Our research has several advantages. First of all, some of the existing NAFLD prediction models involve laboratory and clinical parameters, and obtaining these parameters requires high human and financial resources, which limits the application of these models in large-scale epidemiological research and areas with poor health care level (10, 14, 45). All the variables in this study come from non-invasive and easily available measurement indicators and questionnaire indicators. This model can be applied to the prediction of NAFLD in the early stage and non-invasive, without expensive laboratory tests, especially in the areas with high epidemiological risk and low socio-economic status.

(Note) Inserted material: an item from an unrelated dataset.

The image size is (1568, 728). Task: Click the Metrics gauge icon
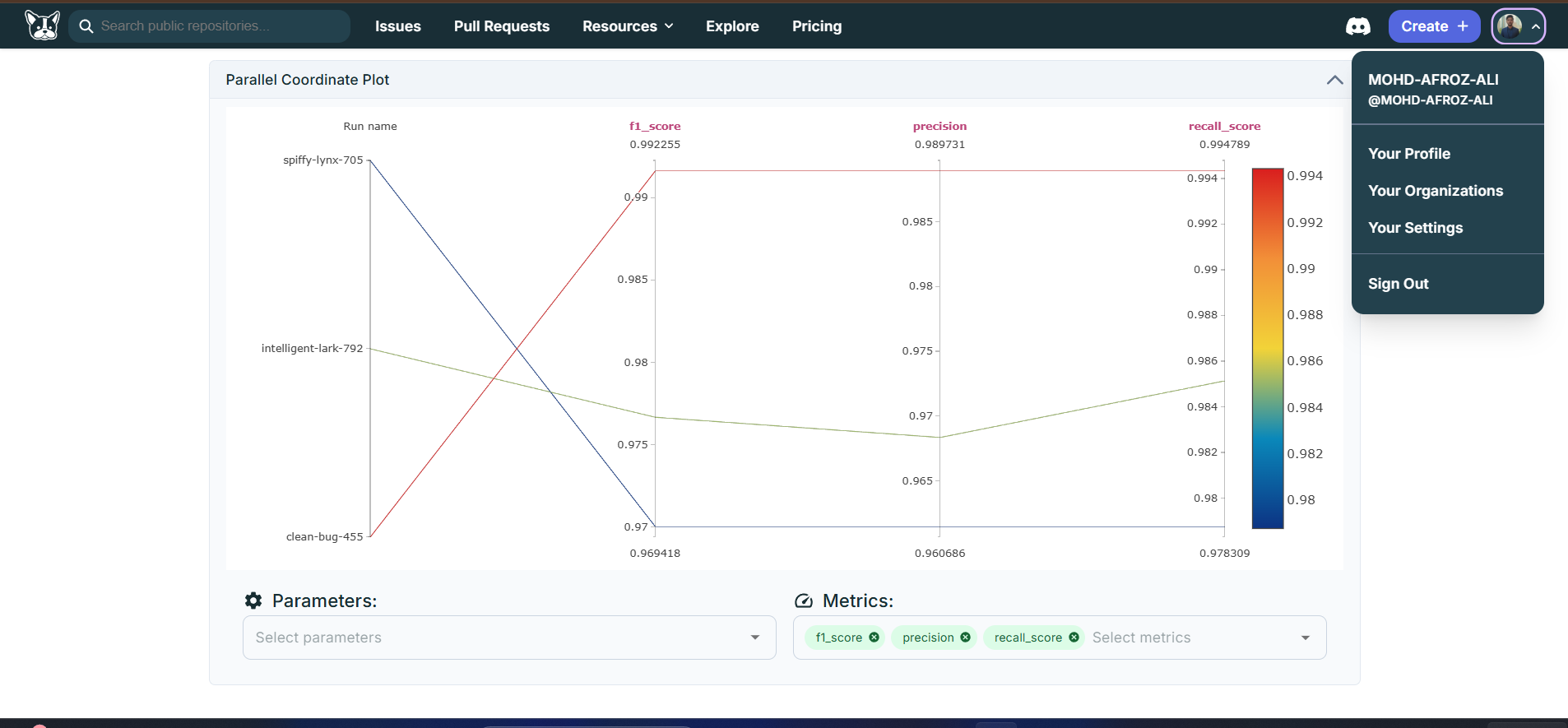pos(804,600)
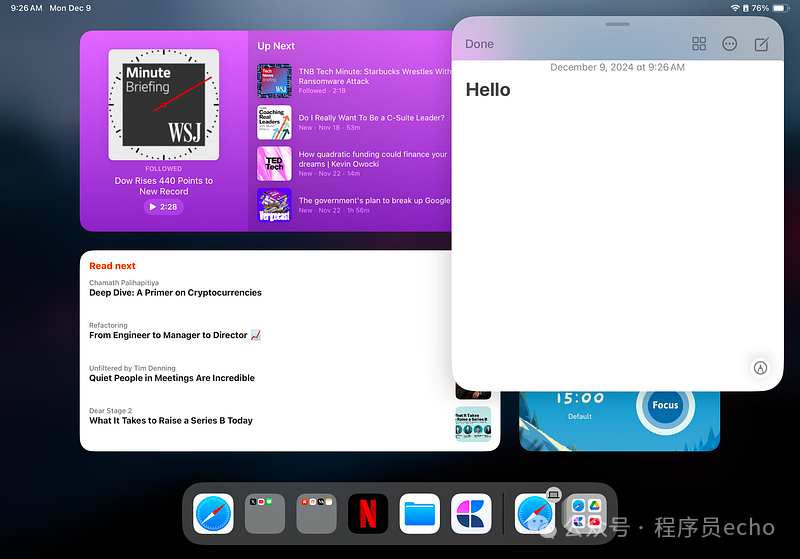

Secondly, this study is based on a large number of Chinese populations, which has a wide range of choices and is more extrapolated and representative. In addition, our data set covers many major ethnic groups in China, thus better assessing the characteristics of China's population.

Third, the occurrence and development of NAFLD are closely related to lifestyle, so improving lifestyle is an effective treatment (46). Our model not only can be used as a screening model for NAFLD, but also includes adjustable indicators such as diet, smoking, exercise, etc., which can guide people to prevent and delay the occurrence of disease through a healthy lifestyle. Although it is not clear whether exercise has independent benefits for NAFLD, exercise do can improve cardiovascular health, reduce weight, reduce peripheral, fat and liver insulin resistance.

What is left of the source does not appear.